In mid-December, Schweitzer debuted a new lodge at the 6,400-foot summit, giving skiers, snowboarders and non-skiers a high altitude spot to eat and relax. The Great Escape Quad lift will offer quick access to the new lodge and expansive views of the Selkirk and Cabinet mountain ranges. The 43-mile-long Lake Pend Oreille is in the distant valley (pronounced “Pond-or-RAY” from the French for “hanging ear” or “earring”). It’s the fifth deepest lake in the United States, and was home to the Kalispel, Kootenai and Coeur d’Alene tribes who first inhabited this region.

Sandpoint, 12 miles away, offers more options for lodging. It’s a walkable, turn-of-the century downtown, with a history of logging and mining. In the late 1880s the Great Northern Railroad spurred its growth. Sandpoint’s collection of galleries and boutique shops can keep non-skiers busy for the weekend.

A 6-foot wooden moose greets visitors at Northwest Handmade Furniture & Gallery on the main drag, North First Street, which has shops that sell rustic furniture and handmade arts and crafts. Ski shops stock winter clothing or gear. The twenty-year-old Pend d’Oreille Winery has a tasting room in town with pours of their all-Idaho-made chardonnay. 

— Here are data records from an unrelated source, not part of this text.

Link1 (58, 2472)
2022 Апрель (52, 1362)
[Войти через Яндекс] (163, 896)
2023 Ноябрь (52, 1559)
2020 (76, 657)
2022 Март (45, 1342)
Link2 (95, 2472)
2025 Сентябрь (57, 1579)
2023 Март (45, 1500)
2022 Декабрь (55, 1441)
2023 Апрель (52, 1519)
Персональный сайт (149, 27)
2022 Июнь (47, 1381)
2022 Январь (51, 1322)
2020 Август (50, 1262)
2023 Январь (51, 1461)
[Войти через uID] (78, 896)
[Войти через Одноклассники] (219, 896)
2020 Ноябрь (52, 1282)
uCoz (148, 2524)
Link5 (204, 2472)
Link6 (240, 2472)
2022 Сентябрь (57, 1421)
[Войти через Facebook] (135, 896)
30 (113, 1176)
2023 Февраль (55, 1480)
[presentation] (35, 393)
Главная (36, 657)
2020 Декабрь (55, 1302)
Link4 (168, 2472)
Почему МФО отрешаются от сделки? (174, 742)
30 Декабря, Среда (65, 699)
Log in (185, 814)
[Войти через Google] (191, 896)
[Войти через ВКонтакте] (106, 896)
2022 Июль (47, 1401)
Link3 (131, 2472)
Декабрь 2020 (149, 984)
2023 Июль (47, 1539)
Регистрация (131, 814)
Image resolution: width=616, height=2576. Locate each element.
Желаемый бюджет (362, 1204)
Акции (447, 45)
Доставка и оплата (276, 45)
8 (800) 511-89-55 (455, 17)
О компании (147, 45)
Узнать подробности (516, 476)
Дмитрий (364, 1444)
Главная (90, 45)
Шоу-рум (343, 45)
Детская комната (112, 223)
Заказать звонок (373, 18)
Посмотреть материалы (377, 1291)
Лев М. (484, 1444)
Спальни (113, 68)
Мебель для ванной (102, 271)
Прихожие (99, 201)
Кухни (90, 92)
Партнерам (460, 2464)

Sandpoint has a handful of restaurants that range from Thai and sushi to Mexican and Italian. Decade-old Mick Duff’s Brewing Company serves beer cheese soup year-round, made from its own Knot Tree Porter. This brewery is also known for homemade root beer floats. Trinity at City Beach flaunts its pecan-crusted chicken salad tossed with maple-chipotle vinaigrette, accompanied by views of the lake and mountains. Panhandle Cone and Coffee’s house-made ice cream flavors include Pumpkin Pie and Honey Chai Praline.

For a romantic evening or a novelty for the kids, book a horse-drawn sleigh at Western Pleasure Guest Ranch, 26 miles from Schweitzer. A half-hour ride with views of the Selkirk Range is warmed with hot chocolate and popcorn by the fire at the ranch’s rustic lodge.

The combination of Schweitzer Mountain and Sandpoint bring together winter fun in the northern Selkirks and small town charm for an engaging winter vacation itinerary.